Search Results
Found 1 results
510(k) Data Aggregation
(154 days)
For symptomatic relief and management of chronic, intractable pain, and adjunctive treatment in the management of post-surgical and posttraumatic acute pain.
Delta Scanner devices are micro-current transcutaneous electro-stimulation devices for symptomatic relief and management of chronic, intractable pain, and as adjunctive treatment in the management of post-traumatic and post surgical pain. They are handheld, easy-to-use battery operated portable devices, for use in the home or clinic. The technological characteristics of these devices, including waveforms, outputs, and impedance sensing functions are the same as the InterX 5000™ and the Avazzia Best ProTM
The provided text is a 510(k) summary for the Med-Lectric Corporation's Delta Scanner devices. This type of submission focuses on demonstrating substantial equivalence to predicate devices rather than conducting new clinical trials with acceptance criteria and performance metrics described in the way a de novo or PMA submission would.

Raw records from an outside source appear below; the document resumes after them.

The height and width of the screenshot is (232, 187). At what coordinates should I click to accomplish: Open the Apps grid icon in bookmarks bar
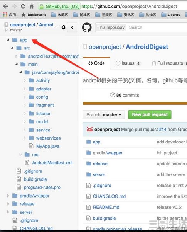(x=5, y=15)
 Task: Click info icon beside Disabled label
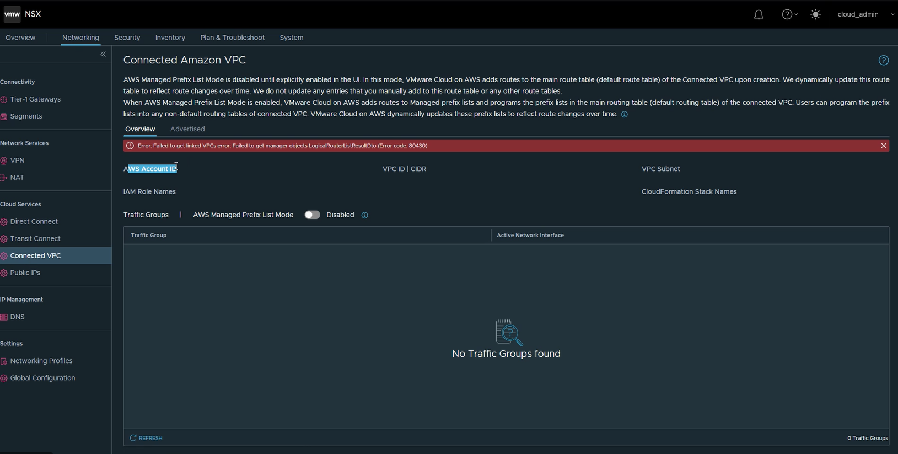(364, 215)
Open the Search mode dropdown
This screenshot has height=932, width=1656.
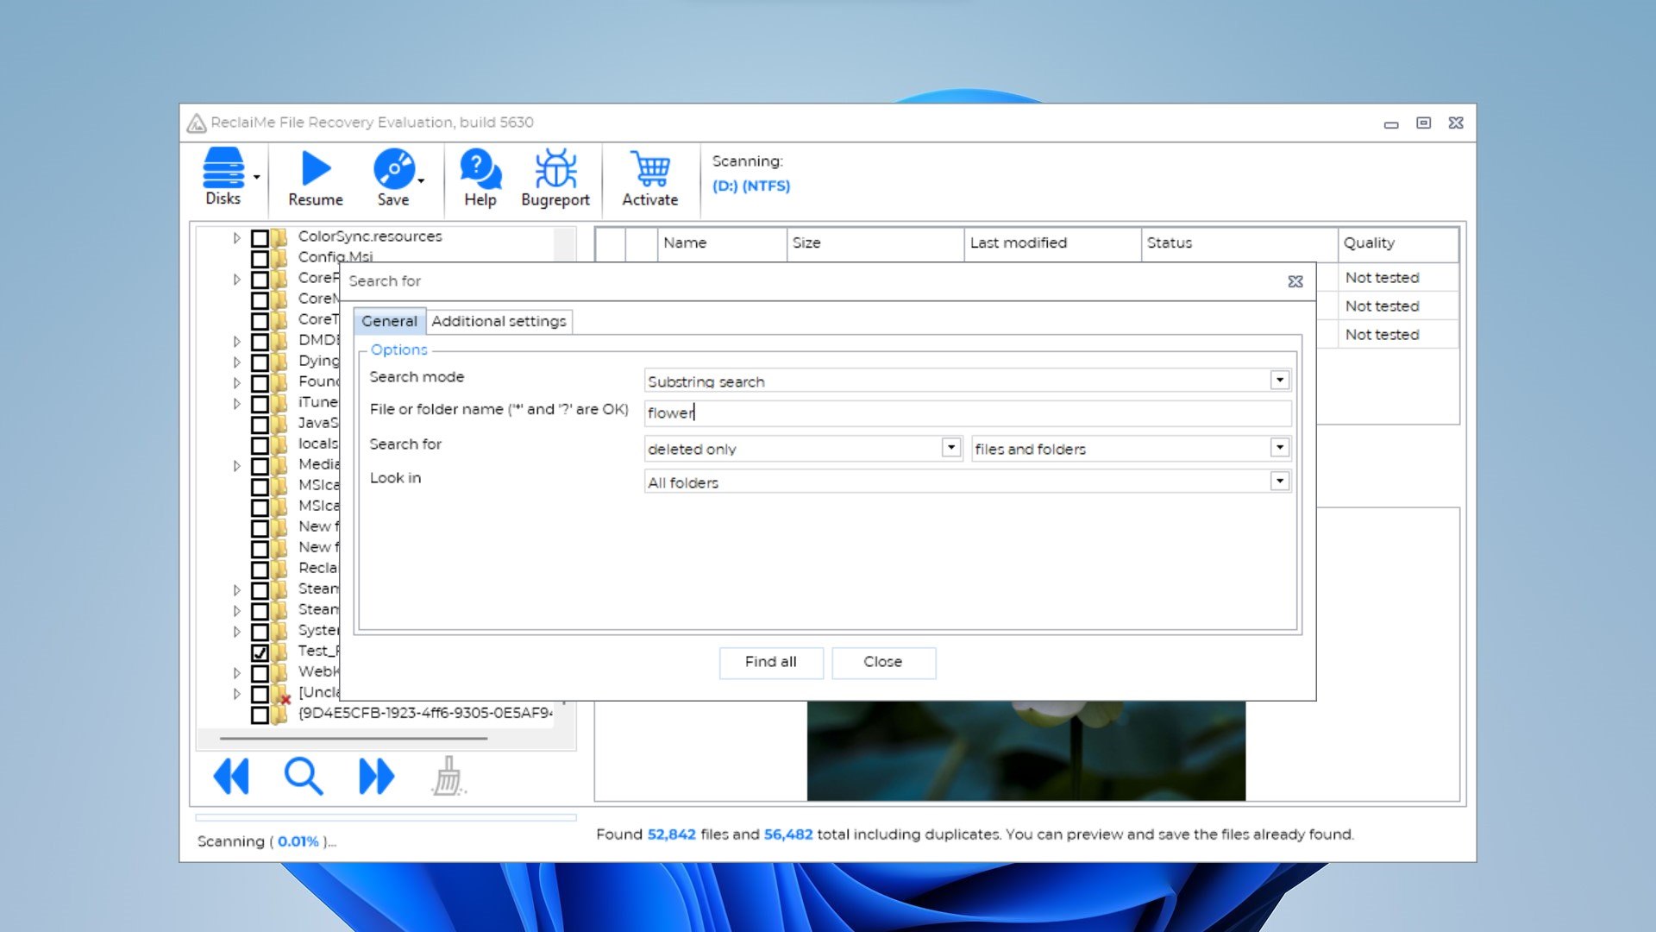point(1280,381)

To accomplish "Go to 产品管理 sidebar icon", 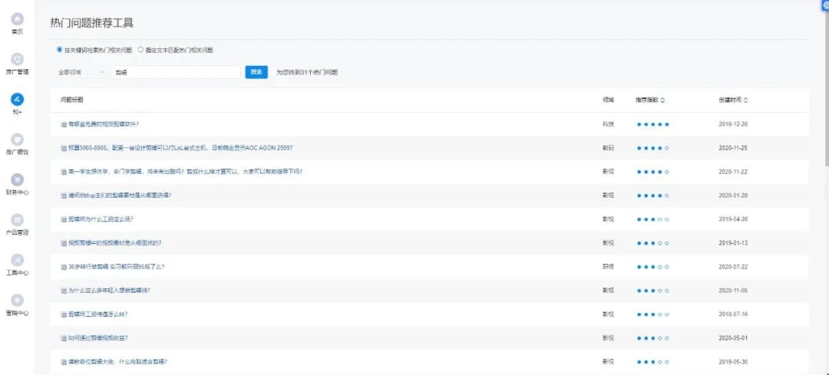I will coord(17,219).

Therefore, the document does not contain the information requested regarding acceptance criteria and a specific study proving the device meets them, as it relates to performance benchmarks (e.g., sensitivity, specificity, accuracy).
Here's why the information is not present and what the document does state:
- Acceptance Criteria & Reported Device Performance: This information is not explicitly stated in the context of a performance study for the Delta Scanner devices. The submission claims substantial equivalence based on technological characteristics and intended use matching predicate devices. The document implies that the "acceptance criteria" are met if the new device's characteristics are similar enough to existing cleared devices.

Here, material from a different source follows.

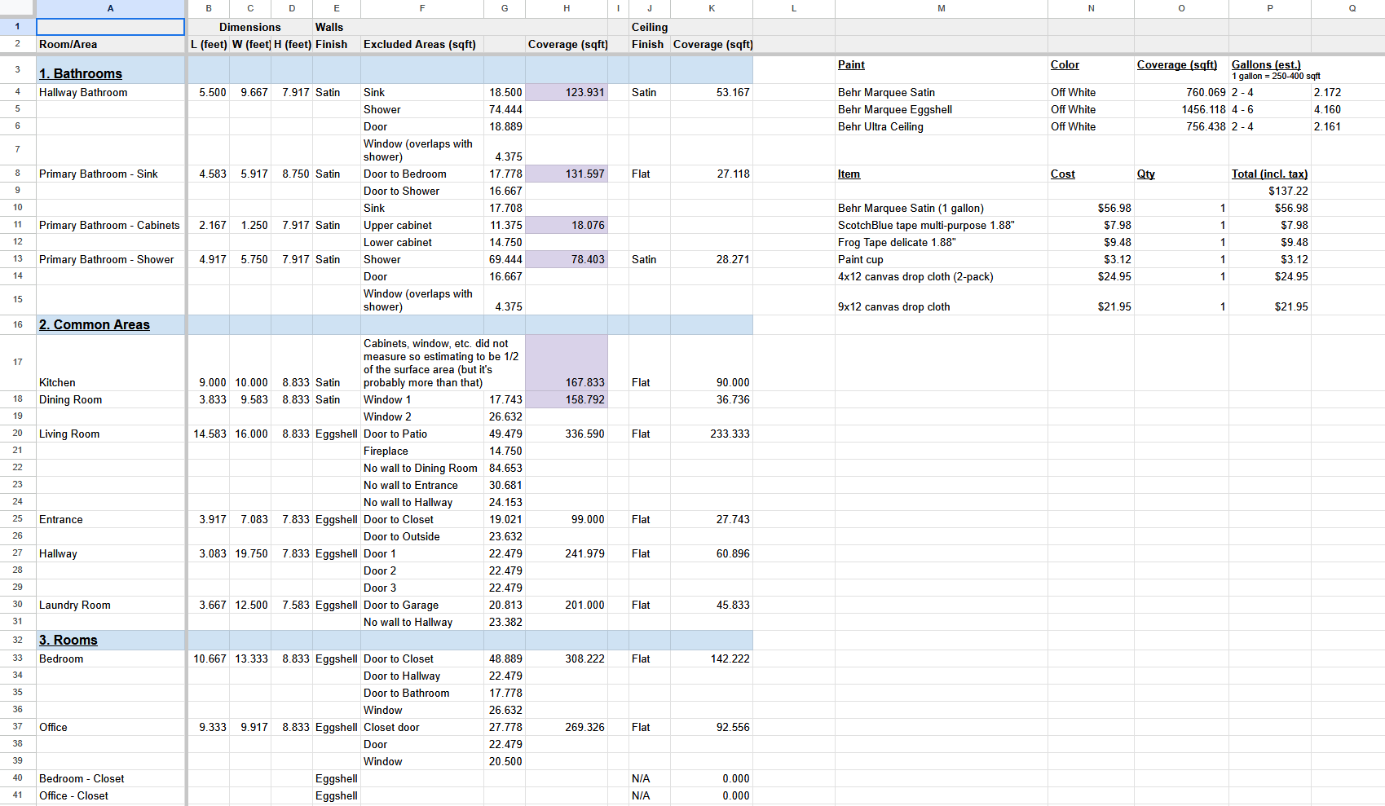Select the 'Frog Tape delicate 1.88"' item cell
This screenshot has height=806, width=1385.
point(897,242)
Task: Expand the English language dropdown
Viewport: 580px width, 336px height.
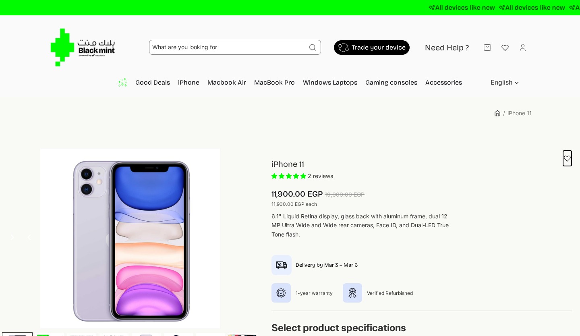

- Study That Proves the Device Meets Acceptance Criteria: There is no specific clinical study described that proves the Delta Scanner devices meet quantitative performance acceptance criteria in terms of efficacy or safety beyond demonstrating substantial equivalence to predicate devices. The submission mentions "verification and validation tests" but provides no details on their methodology, results, or how they relate to specific performance metrics.
Breakdown of what can be extracted or inferred from the provided text, and what is explicitly missing:
-
Table of Acceptance Criteria and Reported Device Performance:
- Acceptance Criteria (Inferred): Substantial equivalence to predicate devices (InterX5000™, K042912, K053626; Body-Stim™, Biomodulator™, Best-RSI™, Best Pro™, K062641). Specifically, "technological characteristics... including waveforms, outputs, and impedance sensing functions are the same as the InterX 5000™ and the Avazzia Best ProTM." Also, the "intended uses" are the same.

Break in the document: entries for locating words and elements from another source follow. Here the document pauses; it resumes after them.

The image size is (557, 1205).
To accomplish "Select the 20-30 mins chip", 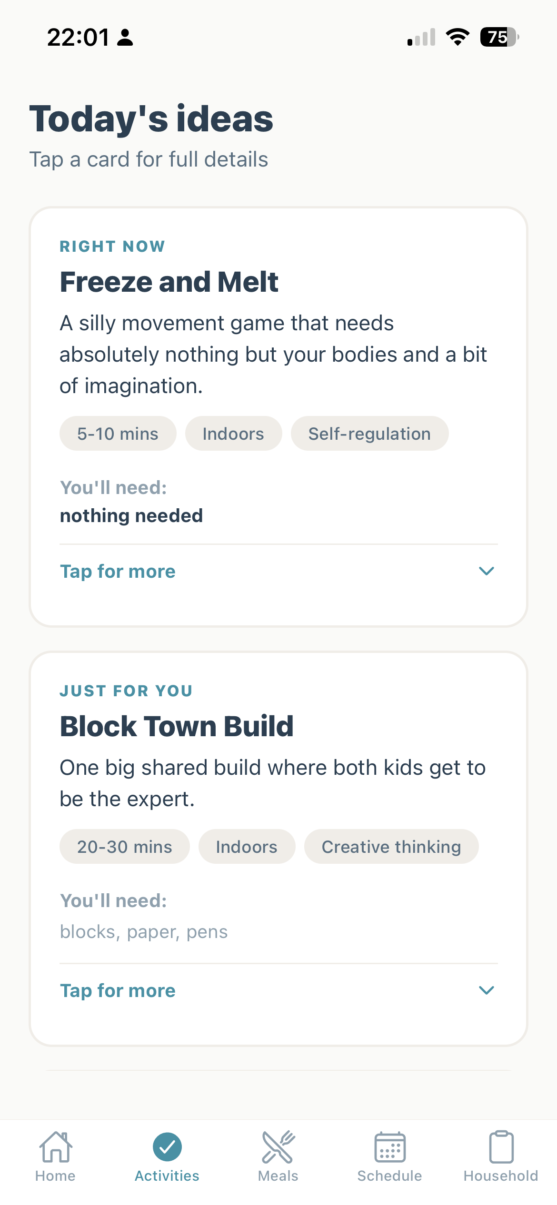I will 124,847.
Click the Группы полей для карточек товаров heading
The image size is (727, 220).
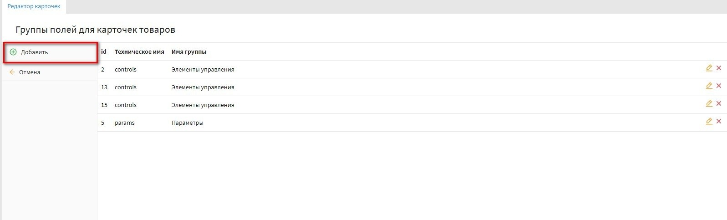(x=96, y=30)
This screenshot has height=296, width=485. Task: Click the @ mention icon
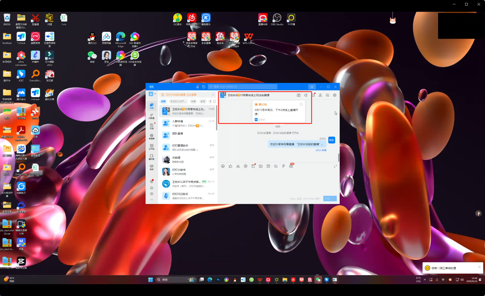tap(245, 166)
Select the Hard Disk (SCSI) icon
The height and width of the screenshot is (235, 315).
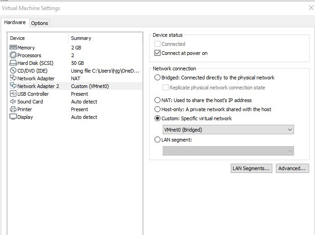coord(13,63)
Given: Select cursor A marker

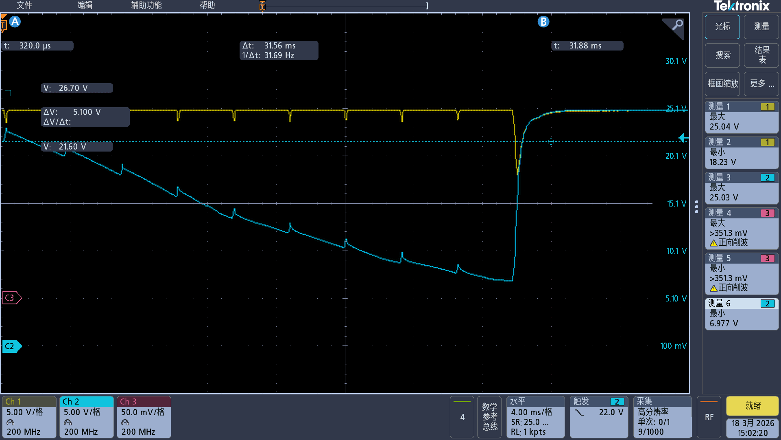Looking at the screenshot, I should click(x=15, y=22).
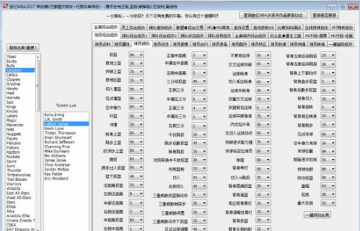Open the 欧洲步上篮 value dropdown
The image size is (360, 231).
pos(136,151)
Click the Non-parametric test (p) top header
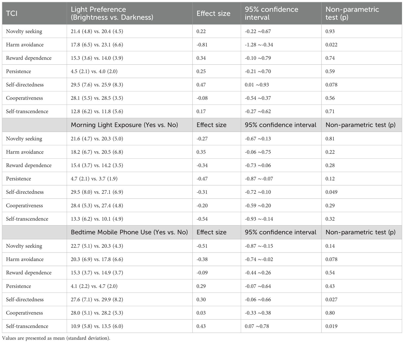The height and width of the screenshot is (343, 404). [361, 13]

- Reported Device Performance: Not mentioned in terms of quantitative clinical outcomes or performance metrics (e.g., pain reduction percentage, adverse events rate, etc.) for the Delta Scanner itself, beyond the claim of substantial equivalence to predicate devices which are presumed to be safe and effective.
-
Sample size used for the test set and the data provenance: Not applicable. No clinical test set or data provenance is detailed for this 510(k) submission.
-
Number of experts used to establish the ground truth for the test set and the qualifications of those experts: Not applicable. No ground truth establishment for a test set is detailed.
-
Adjudication method for the test set: Not applicable.
-
If a multi reader multi case (MRMC) comparative effectiveness study was done, If so, what was the effect size of how much human readers improve with AI vs without AI assistance: Not applicable. This device is a TENS device, not an AI-based imaging or diagnostic tool that involves human readers.
-
If a standalone (i.e. algorithm only without human-in-the-loop performance) was done: Not applicable. This device is a TENS device, not an algorithm.
-
The type of ground truth used (expert consensus, pathology, outcomes data, etc.): Not applicable to this type of submission. The "ground truth" for a 510(k) is the established safety and effectiveness of the predicate devices.
-
The sample size for the training set: Not applicable. No training set is detailed.
-
How the ground truth for the training set was established: Not applicable.
Conclusion from the document:
The 510(k) summary for the Delta Scanner devices relies on demonstrating "substantial equivalence" to already cleared devices. The "verification and validation tests" mentioned are general statements regarding software compliance and overall device equivalence, rather than detailed clinical performance studies with specific acceptance criteria and results for the new device itself.